» **Set problem**
Retype the passage of the blog letters to a future hubster from "In other words: I" up to and including "they can have.", keeping every word and punctuation mark unchanged.

» **Provided passage**
○ ○ ○ ○ ○
And it is a rather scary feeling. To the point that it is often accompanied, and sometimes replaced by the urge to run away.

Wednesday, September 9, 2015

So please brush up on your Kundera

Dear future hubster,
please don't be surprised when you see me inspecting your book collection basically the first time you let me in your apartment. It will help me pick up hints about secret hidden corners of your personality, but more importantly, that way I could know whether you already own two of the most important books about (human) relationships.
It would be a huge relief if you did, because I usually hand them out upon breakups, and I have no intention quitting you.

Monday, September 7, 2015

Dimples are allowed

Dear future hubster,
I hope you have a wicked sense of humour.
Because I like to think I'm funny, and I will require your confirmation on that.
In other words: I will enjoy making you laugh. 

Friday, September 4, 2015

It's times like these when my faith I feel

Dear future hubster,
for a very long time I didn't understand why the concept of having a crush was forced on me by life. I didn't understand why I need to be tortured with butterflies and sleepless nights for something that doesn't go anywhere. For something, that in all fairness may not even exist but in my head.
But the thing is, it's good for you! We all know how it feels when you want to impress somebody. You want them to realize you are the best thing they can have. 
You make an effort to look good (mind you, swahili has an actual verb for that), but that's the least of it. You want to appear smart, and funny, and entertaining, educated, witty, caring, independent, sporty. You want to be a good cook, a good listener, a good friend, you want to be motivational, supportive, blunt, honest, accepting, kind, curious, intriguing. 
You want to be everything they would find attractive. 
Except, you probably don't have the faintest idea what they find attractive. So all those things you want to be for them is actually your idea of being a good, a better version of yourself.
And you make all those efforts, and they may or may not acknowledge your existence, but at the meantime you acknowledge the existence of your own better version. And that's quite a revelation, and a reassuring one at that. "I'm a person I find attractive!".
○ ○ ○ ○ ○
» **Provided data**
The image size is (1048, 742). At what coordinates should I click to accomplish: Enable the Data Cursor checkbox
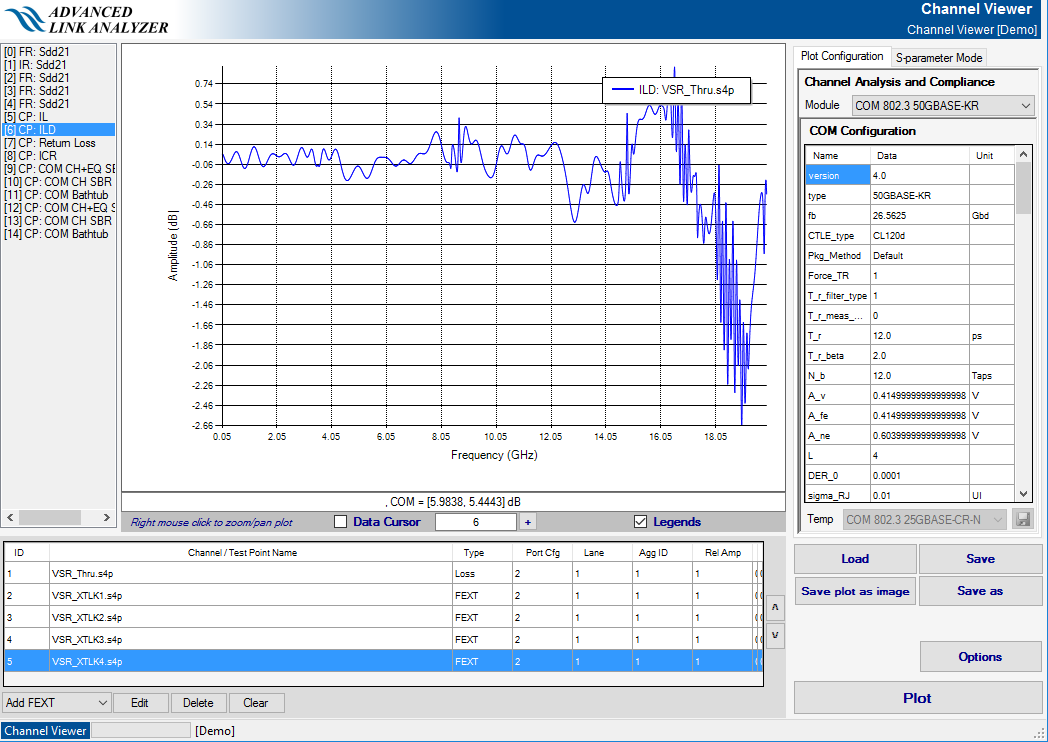coord(340,521)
○ ○ ○ ○ ○
» **Task response**
In other words: I will enjoy making you laugh. 

Friday, September 4, 2015

It's times like these when my faith I feel

Dear future hubster,
for a very long time I didn't understand why the concept of having a crush was forced on me by life. I didn't understand why I need to be tortured with butterflies and sleepless nights for something that doesn't go anywhere. For something, that in all fairness may not even exist but in my head.
But the thing is, it's good for you! We all know how it feels when you want to impress somebody. You want them to realize you are the best thing they can have.